Inactivation of L-type calcium channel modulated by HCN2 channel

Abstract

Ca2+ entry is delicately controlled by inactivation of L-type calcium channel (LTCC) composed of the pore-forming subunit α1C and the auxiliary subunits β1 and α2δ. Calmodulin is the key protein that interacts with the COOH-terminal motifs of α1C, leading to the fine control of LTCC inactivation. In this study we show evidence that a hyperpolarization-activated cyclic nucleotide-gated channel, HCN2, can act as a nonchannel regulatory protein to narrow the L-type Ca2+ channel current-voltage curve. In the absence of LTCC auxiliary subunits, HCN2 can induce α1C inactivation. Without α2δ, HCN2-induced fast inactivation of α1C requires calmodulin. With α2δ, the α1C/HCN2/α2δ channel inactivation does not require calmodulin. In contrast, β1-subunit plays a relatively minor role in the interaction of α1C with HCN2. The NH2 terminus of HCN2 and the IQ motif of α1C subunit are required for α1C/HCN2 channel interaction.

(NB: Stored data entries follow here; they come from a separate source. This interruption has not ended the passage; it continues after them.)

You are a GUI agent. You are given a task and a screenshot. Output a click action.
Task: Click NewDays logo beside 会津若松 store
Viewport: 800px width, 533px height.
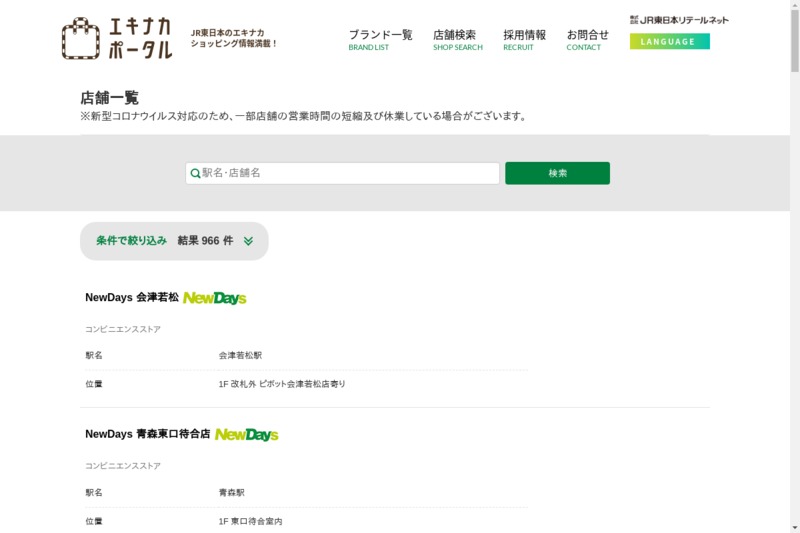click(x=214, y=298)
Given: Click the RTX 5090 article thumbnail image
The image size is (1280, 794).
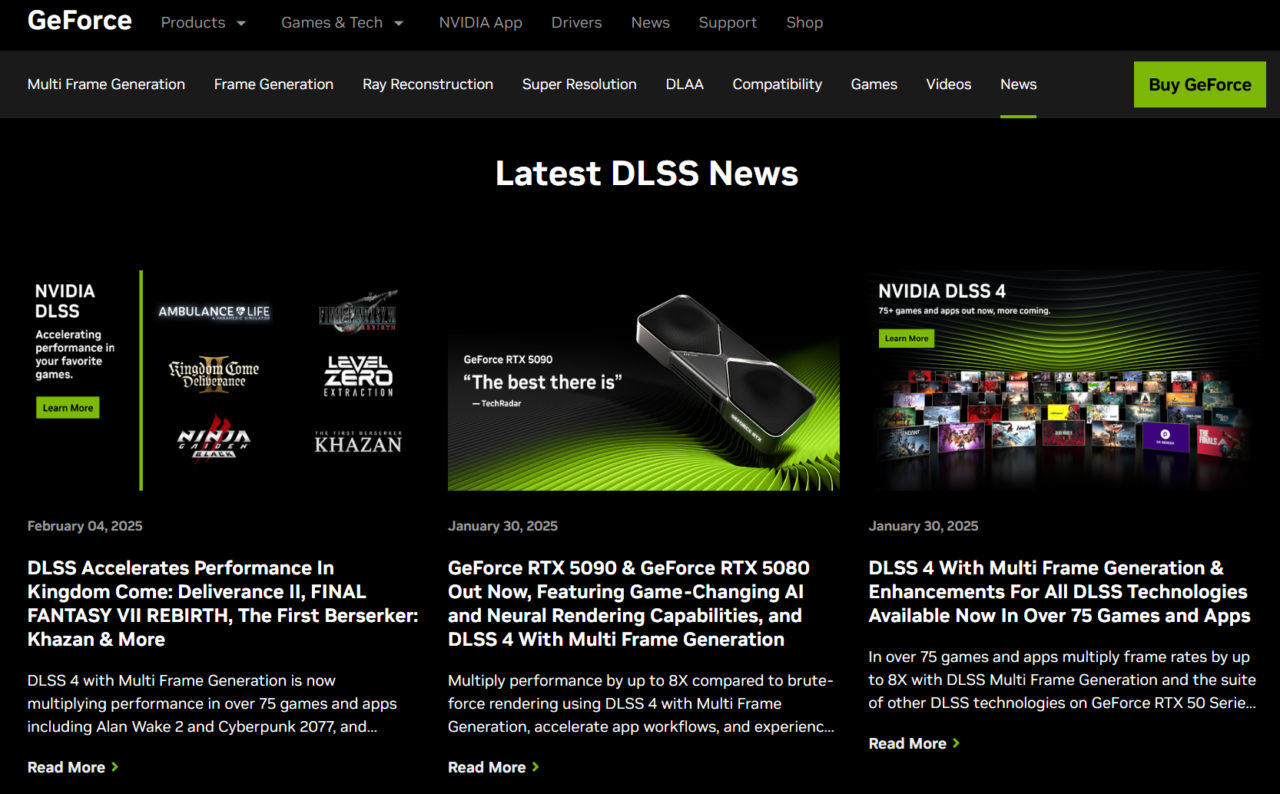Looking at the screenshot, I should pos(643,382).
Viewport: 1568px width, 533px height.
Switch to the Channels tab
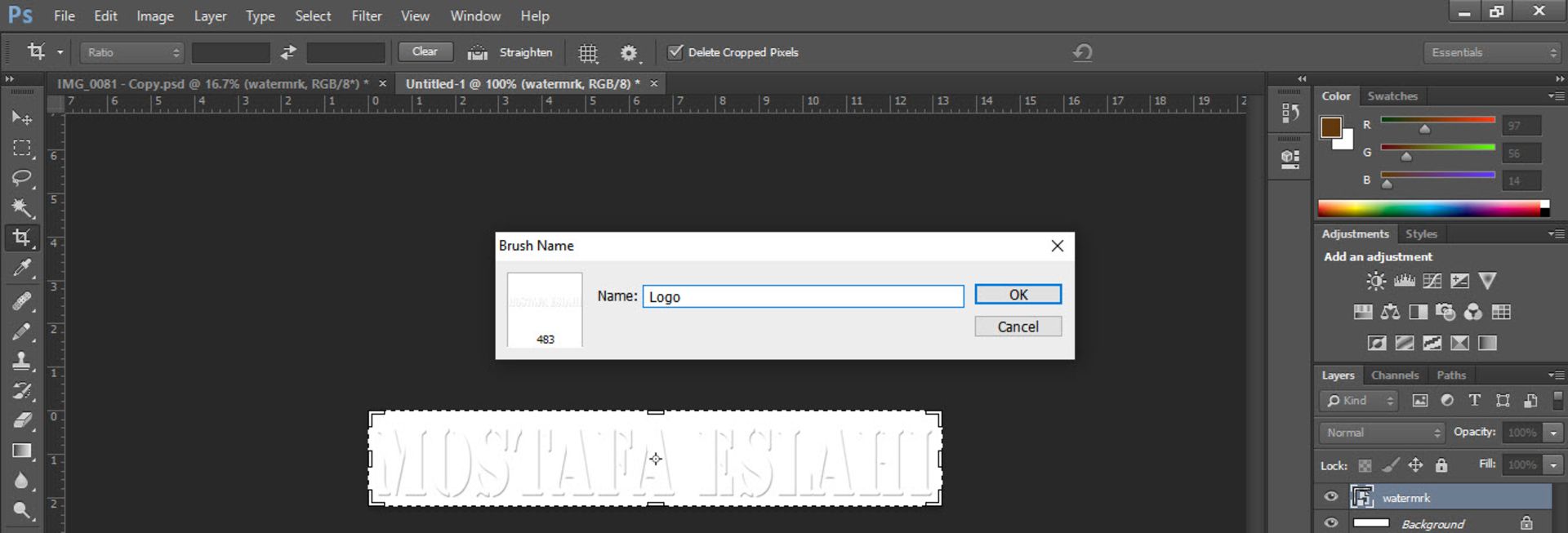coord(1395,375)
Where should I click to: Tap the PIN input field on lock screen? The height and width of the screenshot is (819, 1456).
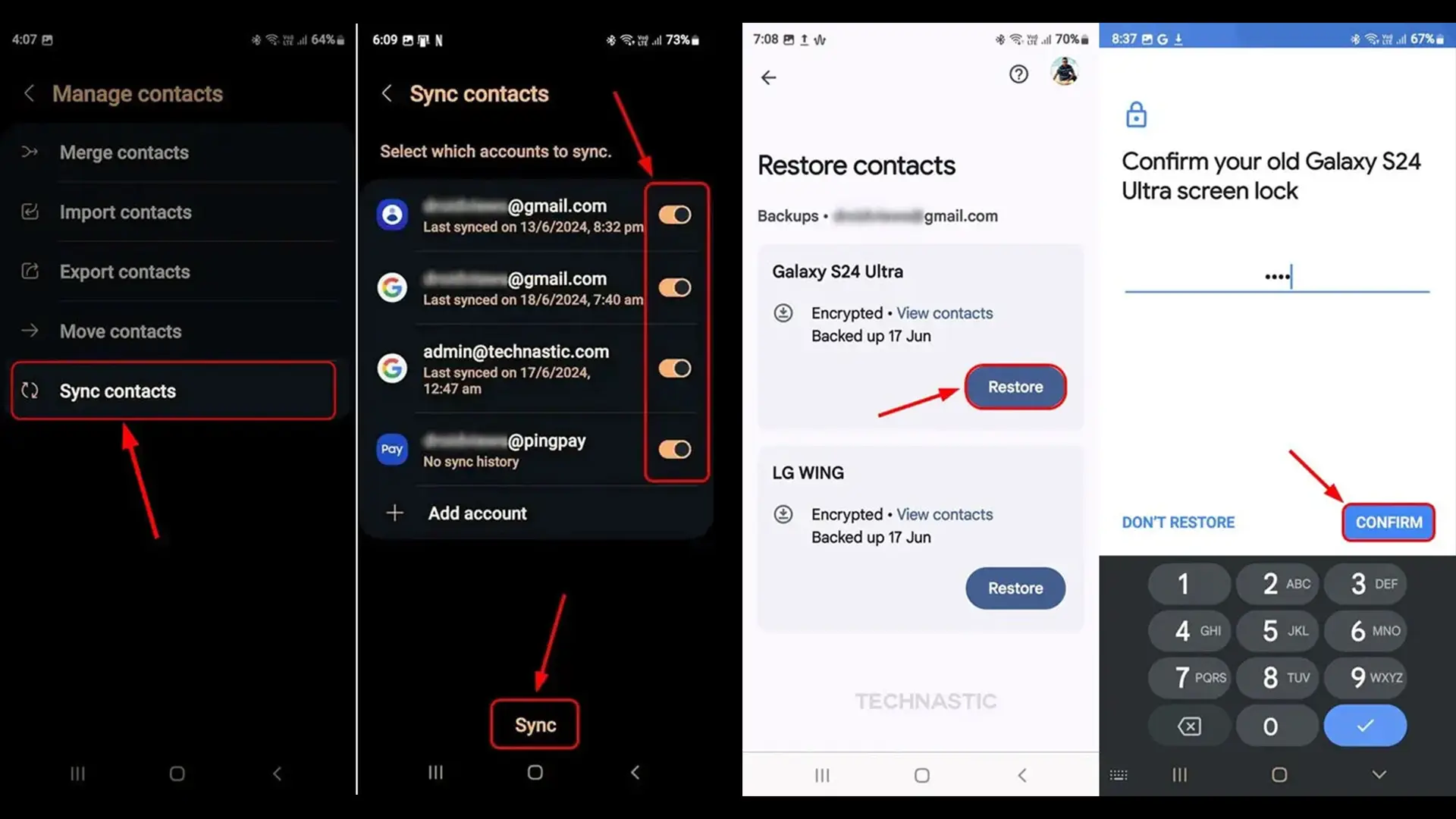pos(1277,277)
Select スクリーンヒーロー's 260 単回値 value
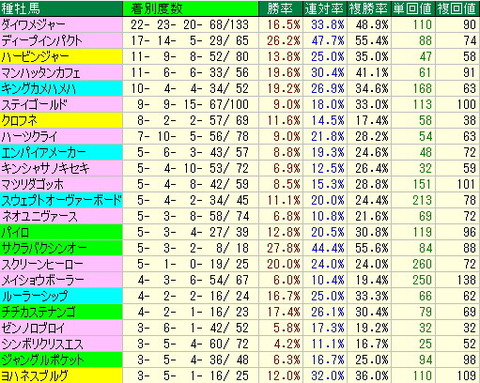Viewport: 480px width, 383px height. [422, 264]
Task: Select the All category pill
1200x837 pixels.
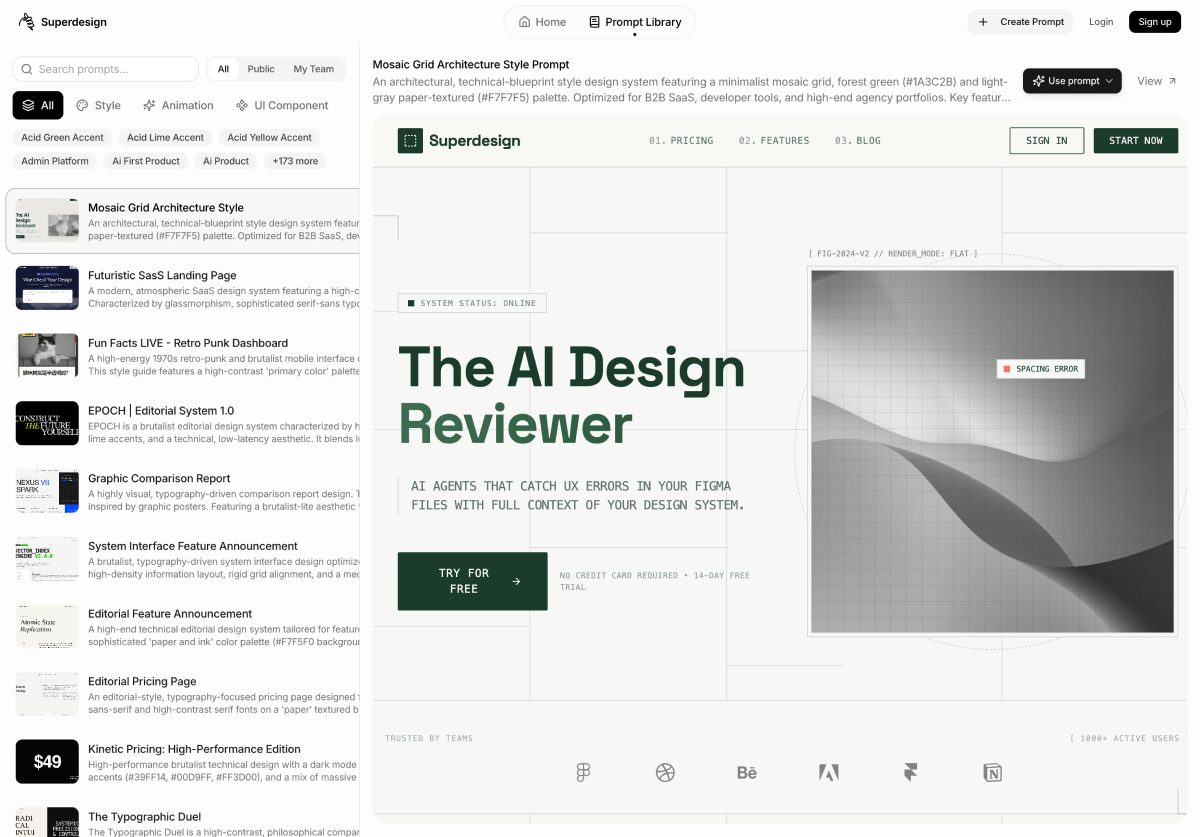Action: tap(38, 105)
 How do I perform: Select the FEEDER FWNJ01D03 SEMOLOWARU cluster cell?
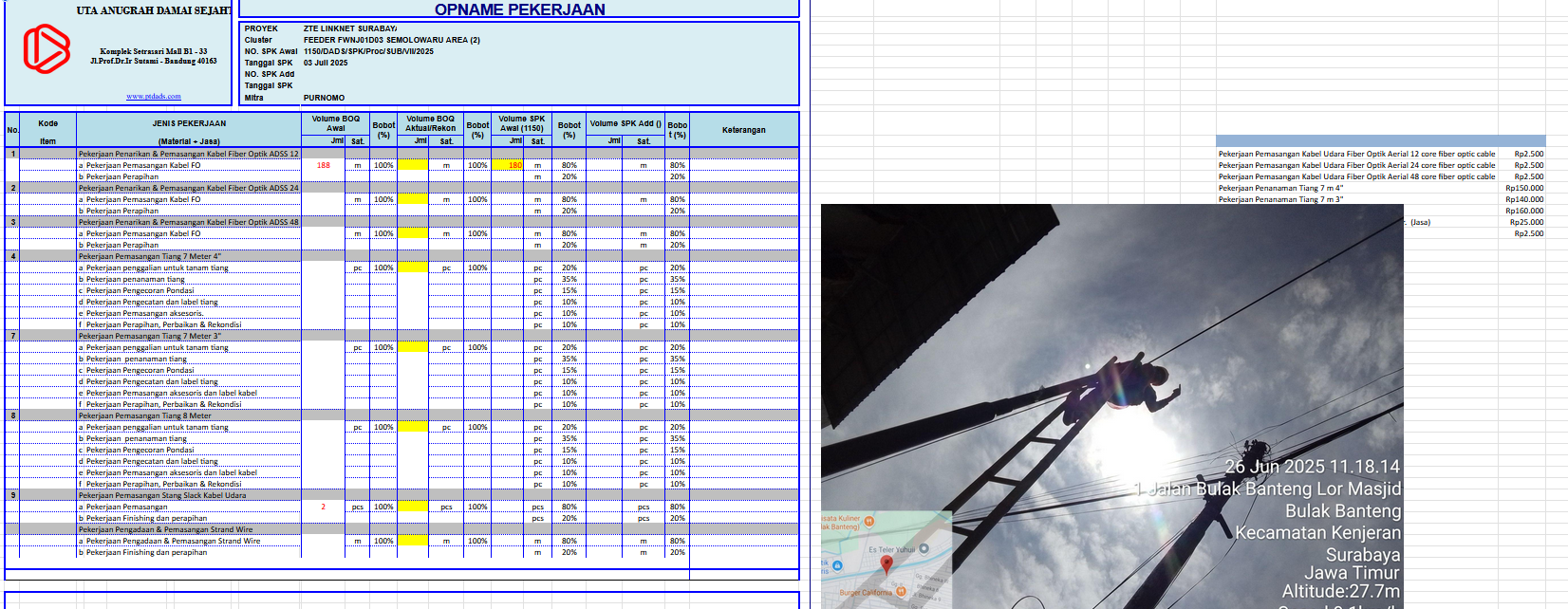click(391, 40)
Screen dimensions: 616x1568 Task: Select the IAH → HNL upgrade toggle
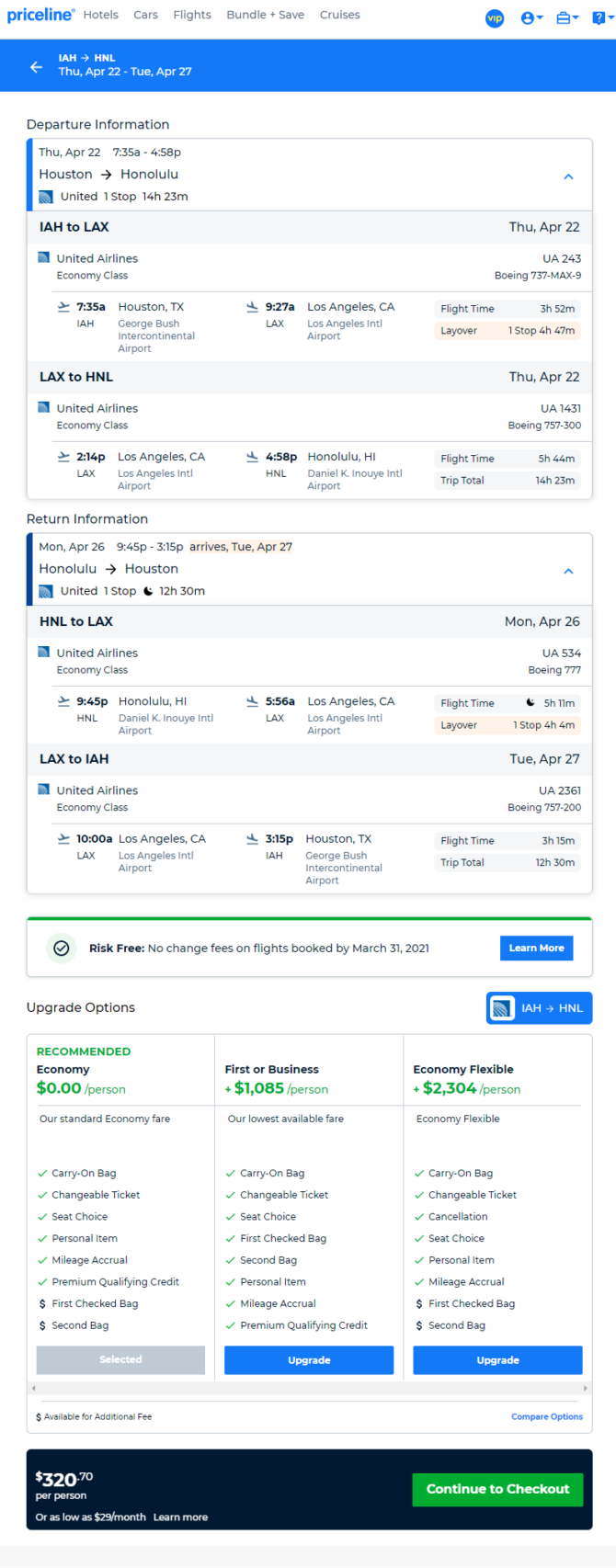(540, 1008)
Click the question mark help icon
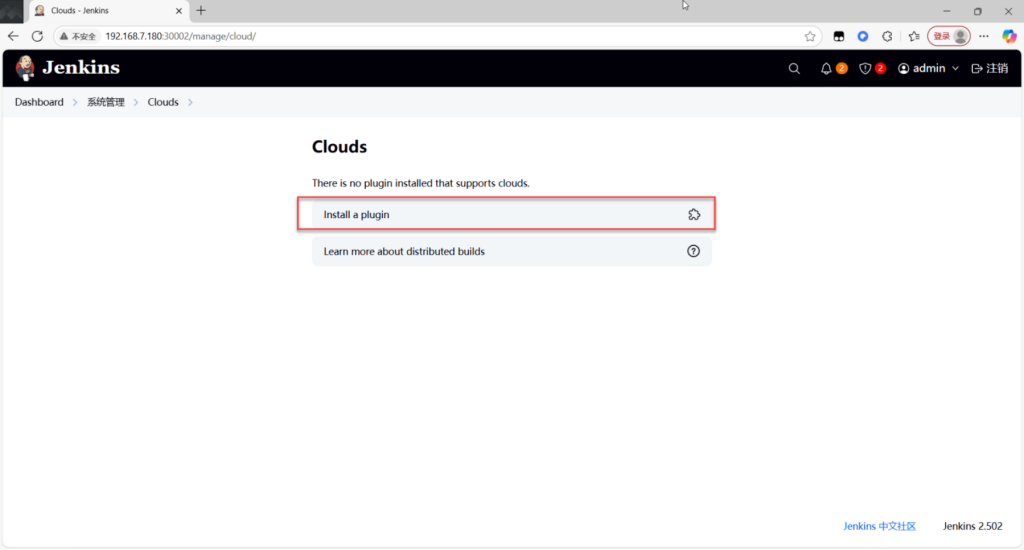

Ca2+ channel inactivation is significantly slowed in hippocampus neurons (HNs) overexpressing HCN2 mutant lacking NH2 terminus and accelerated in HNs overexpressing the wild-type HCN2 compared with HN controls. Collectively, these results revealed a potentially novel protection mechanism for achieving the LTCC inactivation via interaction with HCN2.